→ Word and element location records

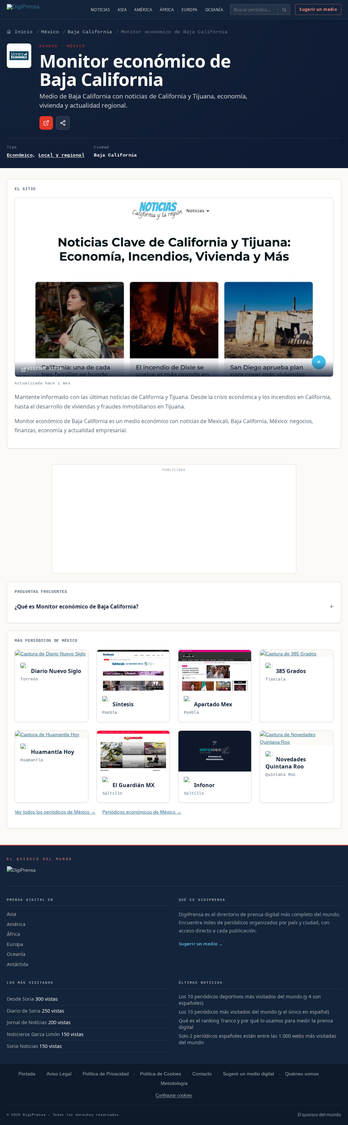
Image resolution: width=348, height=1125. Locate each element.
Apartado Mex (212, 704)
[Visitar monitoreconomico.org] (46, 123)
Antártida (17, 964)
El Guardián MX (133, 785)
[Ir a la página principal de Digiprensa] (38, 9)
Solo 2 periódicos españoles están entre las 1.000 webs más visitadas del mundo (257, 1039)
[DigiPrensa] (39, 872)
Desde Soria (20, 999)
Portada (26, 1073)
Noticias (100, 9)
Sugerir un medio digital (248, 1073)
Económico (20, 155)
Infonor (204, 785)
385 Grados (290, 671)
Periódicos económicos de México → (141, 812)
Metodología (174, 1083)
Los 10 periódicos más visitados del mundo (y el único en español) (254, 1012)
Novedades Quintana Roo (285, 763)
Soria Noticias (22, 1046)
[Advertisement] (174, 521)
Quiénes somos (302, 1073)
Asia (122, 9)
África (167, 9)
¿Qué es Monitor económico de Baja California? (76, 606)
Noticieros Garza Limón (33, 1034)
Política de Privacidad (106, 1073)
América (143, 9)
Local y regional (61, 155)
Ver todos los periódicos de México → (55, 812)
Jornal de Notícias (27, 1022)
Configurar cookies (174, 1095)
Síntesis (122, 704)
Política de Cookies (160, 1073)
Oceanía (214, 9)
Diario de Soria (23, 1011)
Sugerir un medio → (201, 944)
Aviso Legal (59, 1073)
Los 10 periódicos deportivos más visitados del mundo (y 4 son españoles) (250, 1000)
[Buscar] (284, 9)
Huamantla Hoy (52, 752)
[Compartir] (63, 123)
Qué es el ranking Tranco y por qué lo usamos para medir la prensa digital (256, 1024)
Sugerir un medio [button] (318, 9)
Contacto (202, 1073)
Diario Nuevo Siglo (55, 671)
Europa (189, 9)
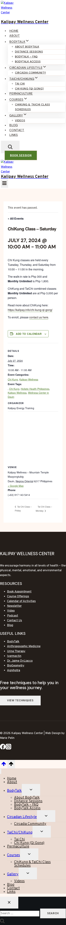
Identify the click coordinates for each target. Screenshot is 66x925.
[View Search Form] (10, 147)
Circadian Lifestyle (22, 817)
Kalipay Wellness (28, 379)
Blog (13, 125)
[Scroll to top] (3, 765)
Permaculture (21, 94)
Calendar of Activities (21, 601)
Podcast (12, 616)
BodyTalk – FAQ (26, 56)
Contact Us (14, 621)
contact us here (38, 317)
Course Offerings (18, 596)
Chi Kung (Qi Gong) (29, 88)
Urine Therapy (16, 651)
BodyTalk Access (27, 61)
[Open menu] (4, 183)
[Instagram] (8, 749)
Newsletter (14, 606)
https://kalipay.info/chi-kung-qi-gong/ (30, 310)
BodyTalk (13, 642)
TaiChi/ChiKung (19, 832)
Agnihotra (13, 670)
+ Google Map (16, 486)
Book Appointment (19, 592)
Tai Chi (20, 83)
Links (13, 135)
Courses (13, 855)
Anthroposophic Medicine (23, 646)
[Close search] (9, 903)
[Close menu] (0, 771)
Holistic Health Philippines (35, 389)
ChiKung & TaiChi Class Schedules (32, 107)
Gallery (12, 874)
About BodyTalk (27, 46)
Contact (16, 130)
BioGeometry (15, 666)
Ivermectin (14, 656)
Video (11, 611)
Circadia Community (30, 73)
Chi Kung (13, 379)
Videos (20, 120)
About (14, 36)
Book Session (21, 155)
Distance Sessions (29, 51)
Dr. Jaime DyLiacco (20, 661)
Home (13, 31)
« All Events (16, 218)
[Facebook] (3, 749)
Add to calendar (29, 334)
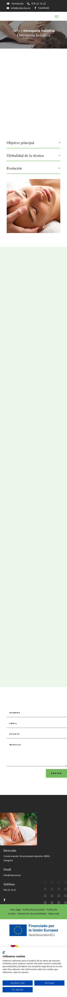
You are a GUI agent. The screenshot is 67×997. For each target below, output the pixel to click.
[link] (15, 4)
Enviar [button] (56, 773)
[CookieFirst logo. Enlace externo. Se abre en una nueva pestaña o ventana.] (4, 952)
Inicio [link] (16, 31)
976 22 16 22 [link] (9, 889)
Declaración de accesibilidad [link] (32, 913)
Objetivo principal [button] (20, 143)
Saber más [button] (32, 359)
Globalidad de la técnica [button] (25, 155)
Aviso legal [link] (15, 909)
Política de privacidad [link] (33, 909)
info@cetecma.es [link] (12, 875)
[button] (56, 16)
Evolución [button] (14, 168)
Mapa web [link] (53, 913)
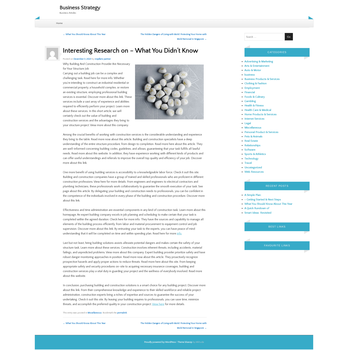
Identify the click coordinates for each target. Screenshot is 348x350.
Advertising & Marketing (259, 61)
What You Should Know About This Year (84, 34)
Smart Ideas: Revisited (258, 212)
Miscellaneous (95, 313)
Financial (250, 92)
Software (250, 149)
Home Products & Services (261, 114)
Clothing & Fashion (256, 83)
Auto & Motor (253, 70)
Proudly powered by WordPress (160, 342)
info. (179, 233)
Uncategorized (253, 167)
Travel (248, 162)
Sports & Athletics (255, 154)
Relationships (252, 145)
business (250, 74)
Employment (252, 87)
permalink (122, 313)
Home (59, 23)
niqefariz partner (103, 59)
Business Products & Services (262, 79)
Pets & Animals (253, 136)
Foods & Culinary (255, 96)
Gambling (250, 101)
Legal (248, 123)
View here (158, 304)
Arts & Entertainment (257, 65)
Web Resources (254, 171)
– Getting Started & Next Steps (263, 199)
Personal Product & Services (261, 132)
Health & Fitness (254, 105)
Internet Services (254, 118)
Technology (251, 158)
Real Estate (251, 140)
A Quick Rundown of (257, 208)
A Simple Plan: (253, 195)
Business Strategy (80, 8)
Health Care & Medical (258, 110)
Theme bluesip (185, 342)
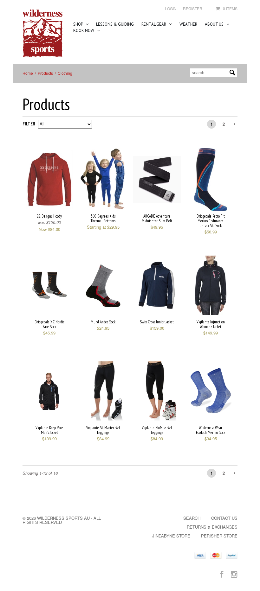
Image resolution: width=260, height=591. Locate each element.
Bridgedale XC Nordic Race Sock (49, 324)
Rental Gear (154, 24)
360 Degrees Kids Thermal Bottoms (103, 218)
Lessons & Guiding (115, 24)
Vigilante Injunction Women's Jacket (211, 324)
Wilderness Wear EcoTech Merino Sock (210, 430)
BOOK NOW (84, 30)
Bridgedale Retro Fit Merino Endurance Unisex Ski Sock (211, 220)
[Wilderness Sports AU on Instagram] (234, 573)
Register (192, 8)
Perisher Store (219, 536)
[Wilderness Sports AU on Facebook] (221, 573)
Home (28, 73)
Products (45, 73)
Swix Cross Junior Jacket (157, 322)
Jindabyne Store (171, 536)
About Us (214, 24)
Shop (78, 24)
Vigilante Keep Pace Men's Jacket (49, 430)
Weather (188, 24)
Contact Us (224, 518)
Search (191, 518)
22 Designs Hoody (49, 216)
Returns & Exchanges (212, 527)
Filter (29, 124)
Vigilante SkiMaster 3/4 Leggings (103, 430)
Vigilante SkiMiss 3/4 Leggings (157, 430)
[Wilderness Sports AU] (42, 33)
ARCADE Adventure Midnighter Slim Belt (157, 218)
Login (171, 8)
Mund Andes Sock (103, 322)
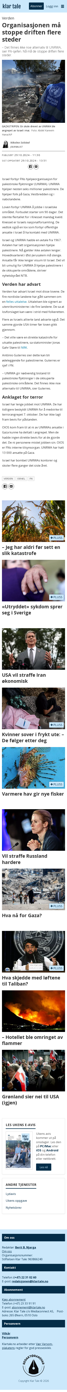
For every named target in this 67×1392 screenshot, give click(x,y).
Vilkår (6, 1333)
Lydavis (11, 1194)
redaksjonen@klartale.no (30, 1281)
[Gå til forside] (11, 6)
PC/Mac (45, 1146)
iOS (38, 1150)
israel (21, 478)
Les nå (44, 1167)
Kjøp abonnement (14, 1299)
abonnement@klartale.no (28, 1307)
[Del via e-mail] (36, 166)
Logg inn (52, 6)
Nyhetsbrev (13, 1207)
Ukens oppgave (16, 1200)
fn (31, 478)
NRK (24, 347)
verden (8, 478)
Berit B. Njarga (25, 1247)
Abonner (36, 6)
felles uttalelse (16, 302)
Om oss (7, 1251)
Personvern (10, 1337)
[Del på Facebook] (30, 166)
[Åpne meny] (62, 6)
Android (52, 1150)
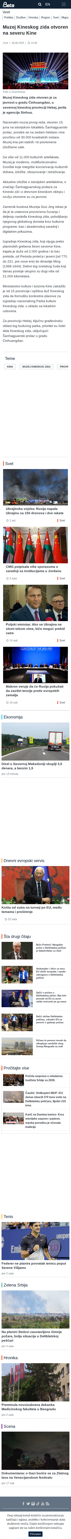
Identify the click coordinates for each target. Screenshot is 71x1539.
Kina (10, 366)
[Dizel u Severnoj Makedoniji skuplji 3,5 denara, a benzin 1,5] (35, 741)
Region (45, 17)
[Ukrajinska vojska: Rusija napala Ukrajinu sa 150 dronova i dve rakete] (35, 487)
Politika (8, 17)
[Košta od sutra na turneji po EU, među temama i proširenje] (35, 885)
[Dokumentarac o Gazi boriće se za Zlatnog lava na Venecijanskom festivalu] (35, 1451)
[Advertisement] (35, 418)
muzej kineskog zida (36, 366)
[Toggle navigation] (63, 4)
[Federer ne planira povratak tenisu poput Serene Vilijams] (35, 1241)
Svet (56, 17)
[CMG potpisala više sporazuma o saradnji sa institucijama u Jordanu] (35, 545)
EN (47, 4)
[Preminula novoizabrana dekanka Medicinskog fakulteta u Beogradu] (35, 1382)
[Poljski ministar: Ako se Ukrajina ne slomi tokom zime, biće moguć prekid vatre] (35, 603)
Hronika (33, 17)
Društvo (21, 17)
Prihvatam (35, 1534)
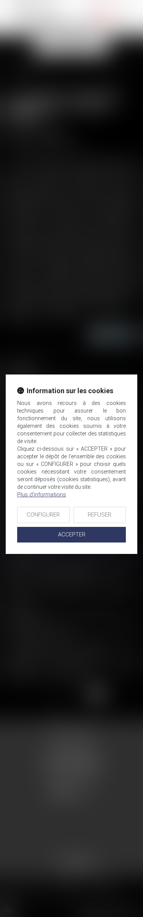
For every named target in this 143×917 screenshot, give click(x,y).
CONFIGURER (43, 514)
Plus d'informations (41, 494)
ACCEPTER (71, 534)
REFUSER (99, 514)
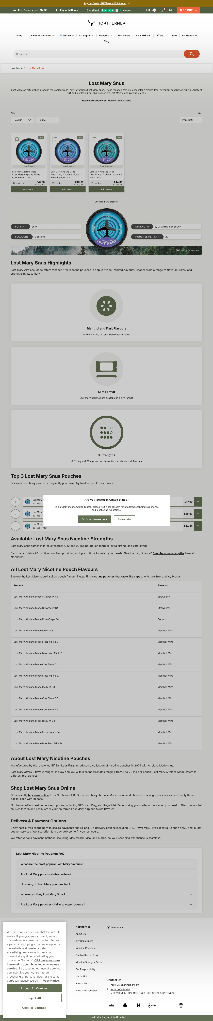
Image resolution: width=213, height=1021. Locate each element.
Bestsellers (124, 35)
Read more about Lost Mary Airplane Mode (106, 100)
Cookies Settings (34, 1007)
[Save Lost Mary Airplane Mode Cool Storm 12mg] (17, 139)
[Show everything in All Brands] (196, 35)
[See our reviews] (109, 10)
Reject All (34, 998)
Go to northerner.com (94, 519)
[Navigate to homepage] (156, 925)
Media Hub (81, 976)
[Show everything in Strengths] (93, 35)
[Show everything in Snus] (24, 35)
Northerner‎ (17, 68)
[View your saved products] (170, 10)
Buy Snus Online (84, 940)
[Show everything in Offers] (165, 35)
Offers (159, 35)
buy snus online (38, 795)
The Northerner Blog (86, 955)
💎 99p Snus (66, 35)
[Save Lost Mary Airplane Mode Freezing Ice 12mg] (55, 139)
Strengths (85, 35)
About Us (80, 933)
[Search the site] (192, 54)
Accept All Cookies (34, 988)
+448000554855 (120, 989)
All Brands (188, 35)
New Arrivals (143, 35)
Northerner (82, 926)
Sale (174, 35)
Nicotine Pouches (41, 35)
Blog (106, 41)
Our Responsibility (85, 969)
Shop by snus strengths (168, 553)
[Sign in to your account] (162, 10)
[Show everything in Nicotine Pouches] (53, 35)
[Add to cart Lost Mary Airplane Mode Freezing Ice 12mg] (198, 514)
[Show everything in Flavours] (111, 35)
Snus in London (83, 983)
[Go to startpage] (106, 23)
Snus (19, 35)
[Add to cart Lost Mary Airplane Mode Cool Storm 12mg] (198, 501)
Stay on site (124, 519)
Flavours (104, 35)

→ What the exercise asks
Reprint the entry lines above, from the line with "Asia (122, 9)" to the line with "BodyTalk Access (27, 61)", including both of those lines. Leave the pictures out.

→ Task solution
Asia (122, 9)
África (167, 9)
¿Qué es Monitor económico de Baja California? (76, 606)
Noticieros Garza Limón (33, 1034)
Política de Privacidad (106, 1073)
América (143, 9)
Local y regional (61, 155)
Ver todos los periódicos de México → (55, 812)
Jornal de Notícias (27, 1022)
Configurar cookies (174, 1095)
Síntesis (122, 704)
Política de Cookies (160, 1073)
Oceanía (214, 9)
Diario de Soria (23, 1011)
Sugerir un medio → (201, 944)
Aviso Legal (59, 1073)
Los 10 periódicos deportivos más visitados del mundo (y 4 son españoles) (250, 1000)
[Buscar] (284, 9)
Huamantla Hoy (52, 752)
[Compartir] (63, 123)
Qué es el ranking Tranco y por qué lo usamos para medir la prensa digital (256, 1024)
Sugerir un medio [button] (318, 9)
Contacto (202, 1073)
Diario Nuevo Siglo (55, 671)
Europa (189, 9)
Identify the click coordinates for each target. Screenshot is 66x925.
[View Search Form] (10, 147)
Circadian Lifestyle (22, 817)
Kalipay Wellness (28, 379)
Blog (13, 125)
[Scroll to top] (3, 765)
Permaculture (21, 94)
Calendar of Activities (21, 601)
Podcast (12, 616)
BodyTalk – FAQ (26, 56)
Contact Us (14, 621)
contact us here (38, 317)
Course Offerings (18, 596)
Chi Kung (Qi Gong) (29, 88)
Urine Therapy (16, 651)
BodyTalk Access (27, 61)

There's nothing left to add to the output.